The problem: Lines containing the string "will": how many are there below? Answer with the number only.

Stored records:
--- START ---

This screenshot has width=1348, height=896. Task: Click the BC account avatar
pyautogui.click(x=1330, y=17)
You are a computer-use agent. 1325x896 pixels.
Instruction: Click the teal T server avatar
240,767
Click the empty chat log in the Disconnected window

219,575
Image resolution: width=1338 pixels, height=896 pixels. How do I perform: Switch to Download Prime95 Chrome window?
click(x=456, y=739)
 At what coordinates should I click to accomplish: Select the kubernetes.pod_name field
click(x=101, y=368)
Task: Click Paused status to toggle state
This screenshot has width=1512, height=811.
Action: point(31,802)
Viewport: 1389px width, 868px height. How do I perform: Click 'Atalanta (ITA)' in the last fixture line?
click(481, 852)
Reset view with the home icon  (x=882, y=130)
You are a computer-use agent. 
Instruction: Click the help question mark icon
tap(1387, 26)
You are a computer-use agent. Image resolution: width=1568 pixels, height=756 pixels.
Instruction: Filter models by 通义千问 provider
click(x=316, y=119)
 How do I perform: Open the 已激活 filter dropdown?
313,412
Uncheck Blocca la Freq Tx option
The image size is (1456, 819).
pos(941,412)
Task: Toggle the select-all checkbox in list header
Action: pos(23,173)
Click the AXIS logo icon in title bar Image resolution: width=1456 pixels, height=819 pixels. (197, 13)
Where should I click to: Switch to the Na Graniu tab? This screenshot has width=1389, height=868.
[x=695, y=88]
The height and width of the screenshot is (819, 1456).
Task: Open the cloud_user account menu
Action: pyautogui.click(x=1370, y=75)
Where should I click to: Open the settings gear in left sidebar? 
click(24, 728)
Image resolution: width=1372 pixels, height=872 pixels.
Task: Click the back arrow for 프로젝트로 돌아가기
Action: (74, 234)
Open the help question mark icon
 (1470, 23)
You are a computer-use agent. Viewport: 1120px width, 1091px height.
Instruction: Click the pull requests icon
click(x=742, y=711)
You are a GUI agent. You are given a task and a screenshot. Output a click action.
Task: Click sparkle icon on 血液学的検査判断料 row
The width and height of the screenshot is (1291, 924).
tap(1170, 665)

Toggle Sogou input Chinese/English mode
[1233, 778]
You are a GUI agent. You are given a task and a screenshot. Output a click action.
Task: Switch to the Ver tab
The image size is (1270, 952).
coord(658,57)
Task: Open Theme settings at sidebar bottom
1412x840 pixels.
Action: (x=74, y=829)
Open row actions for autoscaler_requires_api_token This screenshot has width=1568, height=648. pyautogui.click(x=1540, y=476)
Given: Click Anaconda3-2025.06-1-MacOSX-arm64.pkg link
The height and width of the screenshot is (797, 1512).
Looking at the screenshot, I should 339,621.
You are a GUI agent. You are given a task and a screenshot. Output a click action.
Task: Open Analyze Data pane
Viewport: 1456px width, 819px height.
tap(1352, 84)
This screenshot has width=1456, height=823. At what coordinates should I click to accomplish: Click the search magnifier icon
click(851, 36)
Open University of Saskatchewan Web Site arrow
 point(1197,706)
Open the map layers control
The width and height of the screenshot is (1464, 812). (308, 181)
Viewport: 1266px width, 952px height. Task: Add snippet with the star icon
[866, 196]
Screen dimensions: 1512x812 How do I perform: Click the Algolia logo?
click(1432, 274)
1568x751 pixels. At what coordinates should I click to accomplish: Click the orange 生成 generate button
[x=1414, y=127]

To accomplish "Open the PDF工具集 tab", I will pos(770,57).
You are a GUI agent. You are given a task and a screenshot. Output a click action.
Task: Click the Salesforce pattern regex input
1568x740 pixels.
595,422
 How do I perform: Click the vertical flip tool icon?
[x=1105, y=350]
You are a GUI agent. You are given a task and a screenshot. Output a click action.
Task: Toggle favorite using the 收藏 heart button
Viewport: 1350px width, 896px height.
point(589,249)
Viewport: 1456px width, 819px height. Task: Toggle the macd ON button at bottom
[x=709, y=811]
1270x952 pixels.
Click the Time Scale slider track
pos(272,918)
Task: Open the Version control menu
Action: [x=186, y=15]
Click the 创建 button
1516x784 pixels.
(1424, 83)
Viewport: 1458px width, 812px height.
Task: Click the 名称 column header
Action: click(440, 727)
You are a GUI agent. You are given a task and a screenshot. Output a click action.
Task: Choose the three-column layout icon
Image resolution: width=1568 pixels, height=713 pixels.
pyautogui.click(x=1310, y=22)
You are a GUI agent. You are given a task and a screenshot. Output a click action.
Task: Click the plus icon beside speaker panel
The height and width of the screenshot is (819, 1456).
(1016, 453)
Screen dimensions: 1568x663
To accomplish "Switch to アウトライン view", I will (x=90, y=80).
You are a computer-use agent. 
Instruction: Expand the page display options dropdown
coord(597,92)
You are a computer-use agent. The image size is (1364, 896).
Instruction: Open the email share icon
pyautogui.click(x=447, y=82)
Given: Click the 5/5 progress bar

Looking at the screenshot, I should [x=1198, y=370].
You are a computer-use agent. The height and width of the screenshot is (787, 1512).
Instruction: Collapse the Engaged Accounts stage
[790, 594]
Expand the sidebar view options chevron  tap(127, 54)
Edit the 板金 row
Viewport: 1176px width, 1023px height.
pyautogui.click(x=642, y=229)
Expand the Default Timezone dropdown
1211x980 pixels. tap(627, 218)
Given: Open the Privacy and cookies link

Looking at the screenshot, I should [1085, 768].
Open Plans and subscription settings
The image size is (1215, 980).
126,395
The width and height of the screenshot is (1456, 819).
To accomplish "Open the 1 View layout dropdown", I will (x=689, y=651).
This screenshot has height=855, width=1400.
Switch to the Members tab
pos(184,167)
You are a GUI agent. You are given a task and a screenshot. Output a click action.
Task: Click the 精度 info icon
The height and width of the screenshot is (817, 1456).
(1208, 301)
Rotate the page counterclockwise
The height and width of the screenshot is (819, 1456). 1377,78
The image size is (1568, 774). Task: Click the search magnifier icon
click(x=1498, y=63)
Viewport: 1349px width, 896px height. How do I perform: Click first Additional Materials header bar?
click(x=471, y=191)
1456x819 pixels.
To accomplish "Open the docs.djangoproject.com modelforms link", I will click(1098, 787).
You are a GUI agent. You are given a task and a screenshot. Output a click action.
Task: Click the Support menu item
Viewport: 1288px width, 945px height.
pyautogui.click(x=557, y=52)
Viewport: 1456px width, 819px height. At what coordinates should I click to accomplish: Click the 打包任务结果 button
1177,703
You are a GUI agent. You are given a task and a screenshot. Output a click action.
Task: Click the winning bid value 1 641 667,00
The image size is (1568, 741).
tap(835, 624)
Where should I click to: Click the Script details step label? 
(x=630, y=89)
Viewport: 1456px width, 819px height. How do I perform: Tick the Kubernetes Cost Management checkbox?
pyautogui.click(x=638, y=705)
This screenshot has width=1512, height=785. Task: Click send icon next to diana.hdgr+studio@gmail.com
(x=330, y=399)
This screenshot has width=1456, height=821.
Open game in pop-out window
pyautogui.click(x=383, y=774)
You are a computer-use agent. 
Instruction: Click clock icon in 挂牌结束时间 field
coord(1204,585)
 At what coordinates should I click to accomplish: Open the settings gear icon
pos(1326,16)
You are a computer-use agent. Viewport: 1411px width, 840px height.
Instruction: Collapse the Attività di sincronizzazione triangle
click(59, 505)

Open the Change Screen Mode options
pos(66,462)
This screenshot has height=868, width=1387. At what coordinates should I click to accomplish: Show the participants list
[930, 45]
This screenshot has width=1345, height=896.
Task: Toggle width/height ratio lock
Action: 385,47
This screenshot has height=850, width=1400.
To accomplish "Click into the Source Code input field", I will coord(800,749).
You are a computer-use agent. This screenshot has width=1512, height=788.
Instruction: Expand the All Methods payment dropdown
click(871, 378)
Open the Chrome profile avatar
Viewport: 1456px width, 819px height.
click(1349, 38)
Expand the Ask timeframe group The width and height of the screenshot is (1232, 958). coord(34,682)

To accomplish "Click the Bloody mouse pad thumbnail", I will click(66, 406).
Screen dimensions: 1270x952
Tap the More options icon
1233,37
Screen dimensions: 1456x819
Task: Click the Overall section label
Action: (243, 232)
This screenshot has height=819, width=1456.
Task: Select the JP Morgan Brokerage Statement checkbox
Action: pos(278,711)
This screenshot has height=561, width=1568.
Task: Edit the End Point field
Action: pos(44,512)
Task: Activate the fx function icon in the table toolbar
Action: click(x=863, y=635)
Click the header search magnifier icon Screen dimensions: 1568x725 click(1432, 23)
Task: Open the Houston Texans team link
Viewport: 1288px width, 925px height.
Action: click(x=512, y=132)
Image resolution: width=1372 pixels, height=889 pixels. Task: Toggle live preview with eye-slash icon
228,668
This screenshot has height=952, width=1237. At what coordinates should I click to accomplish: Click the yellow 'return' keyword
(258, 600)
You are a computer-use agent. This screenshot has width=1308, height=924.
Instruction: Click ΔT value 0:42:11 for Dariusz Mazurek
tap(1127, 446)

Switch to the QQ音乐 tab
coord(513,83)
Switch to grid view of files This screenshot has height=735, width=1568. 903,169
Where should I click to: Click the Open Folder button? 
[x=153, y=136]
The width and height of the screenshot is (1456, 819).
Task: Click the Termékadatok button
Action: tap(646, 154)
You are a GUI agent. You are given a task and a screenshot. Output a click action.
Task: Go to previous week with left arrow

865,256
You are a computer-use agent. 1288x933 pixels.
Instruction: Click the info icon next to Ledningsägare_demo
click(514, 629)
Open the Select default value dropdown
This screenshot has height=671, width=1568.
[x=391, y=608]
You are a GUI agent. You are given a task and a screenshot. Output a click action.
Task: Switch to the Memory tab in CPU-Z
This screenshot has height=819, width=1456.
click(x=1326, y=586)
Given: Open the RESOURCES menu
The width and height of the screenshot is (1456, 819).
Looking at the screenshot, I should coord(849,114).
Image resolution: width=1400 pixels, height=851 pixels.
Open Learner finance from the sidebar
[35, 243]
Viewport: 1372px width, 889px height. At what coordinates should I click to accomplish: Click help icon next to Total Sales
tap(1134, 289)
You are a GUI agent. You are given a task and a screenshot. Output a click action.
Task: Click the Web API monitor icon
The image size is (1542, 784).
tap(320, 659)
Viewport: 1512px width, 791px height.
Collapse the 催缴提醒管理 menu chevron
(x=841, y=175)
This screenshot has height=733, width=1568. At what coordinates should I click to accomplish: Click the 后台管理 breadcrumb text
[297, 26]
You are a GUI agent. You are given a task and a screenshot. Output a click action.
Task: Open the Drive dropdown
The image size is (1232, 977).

--- END ---

Solution for this task: 6